Required work:
If a line in the listing below includes the string "click", pull it out.

* * *

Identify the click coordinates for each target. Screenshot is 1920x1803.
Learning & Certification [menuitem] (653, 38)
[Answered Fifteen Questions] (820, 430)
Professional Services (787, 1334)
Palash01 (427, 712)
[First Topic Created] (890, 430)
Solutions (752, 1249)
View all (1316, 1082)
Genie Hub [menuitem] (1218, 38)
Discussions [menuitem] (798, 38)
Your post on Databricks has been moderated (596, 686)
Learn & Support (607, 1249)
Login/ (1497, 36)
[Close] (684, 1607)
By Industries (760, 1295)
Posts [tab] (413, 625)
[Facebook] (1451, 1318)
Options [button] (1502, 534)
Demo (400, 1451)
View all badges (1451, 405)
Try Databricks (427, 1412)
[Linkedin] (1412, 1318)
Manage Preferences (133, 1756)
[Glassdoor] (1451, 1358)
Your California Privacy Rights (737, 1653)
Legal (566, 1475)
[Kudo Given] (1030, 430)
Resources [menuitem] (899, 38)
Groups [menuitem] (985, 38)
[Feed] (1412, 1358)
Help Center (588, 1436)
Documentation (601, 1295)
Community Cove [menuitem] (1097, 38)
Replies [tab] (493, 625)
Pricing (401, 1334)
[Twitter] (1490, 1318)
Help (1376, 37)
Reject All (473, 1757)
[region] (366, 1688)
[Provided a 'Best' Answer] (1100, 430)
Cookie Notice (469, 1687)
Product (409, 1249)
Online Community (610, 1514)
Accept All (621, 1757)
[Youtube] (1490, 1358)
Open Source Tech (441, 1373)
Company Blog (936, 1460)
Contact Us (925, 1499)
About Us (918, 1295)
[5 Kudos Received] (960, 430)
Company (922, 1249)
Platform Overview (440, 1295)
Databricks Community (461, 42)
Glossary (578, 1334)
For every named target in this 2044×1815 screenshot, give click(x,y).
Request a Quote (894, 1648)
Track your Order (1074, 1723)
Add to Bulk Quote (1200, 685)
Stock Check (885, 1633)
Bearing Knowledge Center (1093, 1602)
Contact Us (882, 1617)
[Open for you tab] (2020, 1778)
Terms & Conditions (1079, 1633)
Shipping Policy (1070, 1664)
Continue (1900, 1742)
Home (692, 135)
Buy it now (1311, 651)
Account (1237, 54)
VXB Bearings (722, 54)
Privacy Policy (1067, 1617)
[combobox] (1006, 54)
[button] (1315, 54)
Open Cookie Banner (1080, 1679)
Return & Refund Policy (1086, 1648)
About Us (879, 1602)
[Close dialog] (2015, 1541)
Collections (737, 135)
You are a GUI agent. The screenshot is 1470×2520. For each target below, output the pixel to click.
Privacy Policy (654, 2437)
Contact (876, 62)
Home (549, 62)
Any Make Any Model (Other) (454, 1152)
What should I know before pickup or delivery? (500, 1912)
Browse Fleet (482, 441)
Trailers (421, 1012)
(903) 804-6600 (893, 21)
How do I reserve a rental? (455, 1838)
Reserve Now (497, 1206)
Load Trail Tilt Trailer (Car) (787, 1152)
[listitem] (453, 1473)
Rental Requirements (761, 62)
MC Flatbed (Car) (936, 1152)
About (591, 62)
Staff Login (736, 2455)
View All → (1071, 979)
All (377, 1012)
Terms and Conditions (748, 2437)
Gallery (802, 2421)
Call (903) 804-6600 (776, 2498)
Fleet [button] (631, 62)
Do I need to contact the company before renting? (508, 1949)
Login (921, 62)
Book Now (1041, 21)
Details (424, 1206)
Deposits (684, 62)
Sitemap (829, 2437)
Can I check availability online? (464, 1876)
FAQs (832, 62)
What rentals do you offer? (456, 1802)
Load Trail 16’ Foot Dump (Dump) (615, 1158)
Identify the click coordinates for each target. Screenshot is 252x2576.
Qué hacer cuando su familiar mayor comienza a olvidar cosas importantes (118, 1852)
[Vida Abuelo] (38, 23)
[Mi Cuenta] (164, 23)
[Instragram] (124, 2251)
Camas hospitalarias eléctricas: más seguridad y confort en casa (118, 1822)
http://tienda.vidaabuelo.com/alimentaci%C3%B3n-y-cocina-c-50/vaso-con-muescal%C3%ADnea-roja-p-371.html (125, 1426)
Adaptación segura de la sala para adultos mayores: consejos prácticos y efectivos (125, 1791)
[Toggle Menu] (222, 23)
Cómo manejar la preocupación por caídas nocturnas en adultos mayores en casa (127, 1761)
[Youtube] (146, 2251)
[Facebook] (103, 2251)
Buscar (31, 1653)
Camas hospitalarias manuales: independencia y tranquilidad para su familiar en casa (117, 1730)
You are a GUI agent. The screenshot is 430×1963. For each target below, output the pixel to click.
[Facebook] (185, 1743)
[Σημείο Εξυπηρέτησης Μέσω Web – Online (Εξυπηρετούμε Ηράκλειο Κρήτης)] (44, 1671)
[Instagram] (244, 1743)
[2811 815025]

* * *

Solution below:
Identify the click coordinates for each target. Screenshot is 1920x1803.
For every named target in this 2044×1815 screenshot, give click(x,y).
You are a GUI agent. The screenshot is 1470×2520. For each target below, output the pixel to click.
Identify the click coordinates for each target. Screenshot is 252x2576.
You are a GUI agent. The screenshot is 430×1963. For each target below, output the pixel to click.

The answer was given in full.